Next I want to add a dichotomous variable to the model to see what effect it has on price. We will add the dichotomous variable "Leather" to the model.
# Add the dichotomous term Leather to the model.
priceMultipleModel <- lm(Price ~ Mileage + Make + Type + Leather, cars)

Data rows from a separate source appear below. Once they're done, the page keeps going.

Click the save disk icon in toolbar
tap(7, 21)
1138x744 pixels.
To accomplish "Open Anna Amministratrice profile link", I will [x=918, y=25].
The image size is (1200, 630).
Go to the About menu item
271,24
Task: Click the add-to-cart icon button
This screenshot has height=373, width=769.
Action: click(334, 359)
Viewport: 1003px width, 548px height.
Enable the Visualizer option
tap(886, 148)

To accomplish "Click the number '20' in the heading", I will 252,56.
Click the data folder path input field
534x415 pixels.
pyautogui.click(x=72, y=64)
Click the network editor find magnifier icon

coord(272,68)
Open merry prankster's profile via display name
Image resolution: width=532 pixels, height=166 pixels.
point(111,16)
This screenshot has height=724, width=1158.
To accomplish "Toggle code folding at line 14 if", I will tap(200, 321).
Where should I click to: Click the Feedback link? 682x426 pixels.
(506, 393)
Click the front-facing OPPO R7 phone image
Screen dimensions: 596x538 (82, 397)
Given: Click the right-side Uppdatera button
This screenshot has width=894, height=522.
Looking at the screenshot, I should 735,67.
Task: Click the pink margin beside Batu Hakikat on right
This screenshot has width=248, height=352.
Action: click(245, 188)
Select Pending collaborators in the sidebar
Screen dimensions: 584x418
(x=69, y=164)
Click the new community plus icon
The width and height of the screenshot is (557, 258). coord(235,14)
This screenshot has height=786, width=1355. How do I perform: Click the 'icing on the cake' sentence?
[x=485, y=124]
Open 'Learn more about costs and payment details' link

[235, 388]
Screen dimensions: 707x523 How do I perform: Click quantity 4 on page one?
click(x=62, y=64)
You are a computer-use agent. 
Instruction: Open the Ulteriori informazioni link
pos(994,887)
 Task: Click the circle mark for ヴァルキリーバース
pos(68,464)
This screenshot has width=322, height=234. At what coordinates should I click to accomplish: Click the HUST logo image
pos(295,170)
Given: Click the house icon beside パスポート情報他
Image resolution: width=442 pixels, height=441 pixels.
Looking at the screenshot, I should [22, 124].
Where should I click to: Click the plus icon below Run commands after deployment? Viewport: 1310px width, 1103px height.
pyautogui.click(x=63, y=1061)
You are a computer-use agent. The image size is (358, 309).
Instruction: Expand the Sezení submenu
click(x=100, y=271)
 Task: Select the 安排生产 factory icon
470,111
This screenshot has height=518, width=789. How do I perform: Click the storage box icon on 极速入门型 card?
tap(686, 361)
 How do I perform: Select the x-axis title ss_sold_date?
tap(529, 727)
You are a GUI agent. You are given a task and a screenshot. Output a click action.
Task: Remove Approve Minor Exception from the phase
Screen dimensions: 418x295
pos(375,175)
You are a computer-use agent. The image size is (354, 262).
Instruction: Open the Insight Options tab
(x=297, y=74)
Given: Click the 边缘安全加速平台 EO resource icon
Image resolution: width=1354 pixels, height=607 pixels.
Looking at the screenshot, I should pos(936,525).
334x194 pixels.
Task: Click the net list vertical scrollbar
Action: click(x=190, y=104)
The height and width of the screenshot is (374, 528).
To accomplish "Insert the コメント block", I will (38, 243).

summary(priceMultipleModel)
##
## Call:
## lm(formula = Price ~ Mileage + Make + Type + Leather, data = cars)
##
## Residuals:
## Min 1Q Median 3Q Max
## -9881.0 -3226.6 -145.7 2650.0 20123.0
##
## Coefficients:
## Estimate Std. Error t value Pr(>|t|)
## (Intercept) 3.889e+04 1.013e+03 38.412 < 2e-16 ***
## Mileage -1.799e-01 2.003e-02 -8.979 < 2e-16 ***
## MakeCadillac 1.743e+04 7.728e+02 22.558 < 2e-16 ***
## MakeChevrolet -5.542e+03 6.299e+02 -8.798 < 2e-16 ***
## MakePontiac -3.394e+03 6.694e+02 -5.071 4.93e-07 ***
## MakeSAAB 4.245e+03 7.536e+02 5.633 2.46e-08 ***
## MakeSaturn -7.507e+03 8.076e+02 -9.295 < 2e-16 ***
## TypeCoupe -1.301e+04 8.567e+02 -15.192 < 2e-16 ***
## TypeHatchback -1.661e+04 9.848e+02 -16.866 < 2e-16 ***
## TypeSedan -1.484e+04 7.469e+02 -19.869 < 2e-16 ***
## TypeWagon -1.371e+04 9.040e+02 -15.168 < 2e-16 ***
## Leather 9.952e+02 3.923e+02 2.537 0.0114 *
## ---
## Signif. codes: 0 '***' 0.001 '**' 0.01 '*' 0.05 '.' 0.1 ' ' 1
##
## Residual standard error: 4637 on 792 degrees of freedom
## Multiple R-squared: 0.783, Adjusted R-squared: 0.78
## F-statistic: 259.8 on 11 and 792 DF, p-value: < 2.2e-16
After adding the dichotomous variable Leather to the model, it appears that our R-squared values was slightly increased, so while it does have significance in terms of price, it appears the significance is marginal.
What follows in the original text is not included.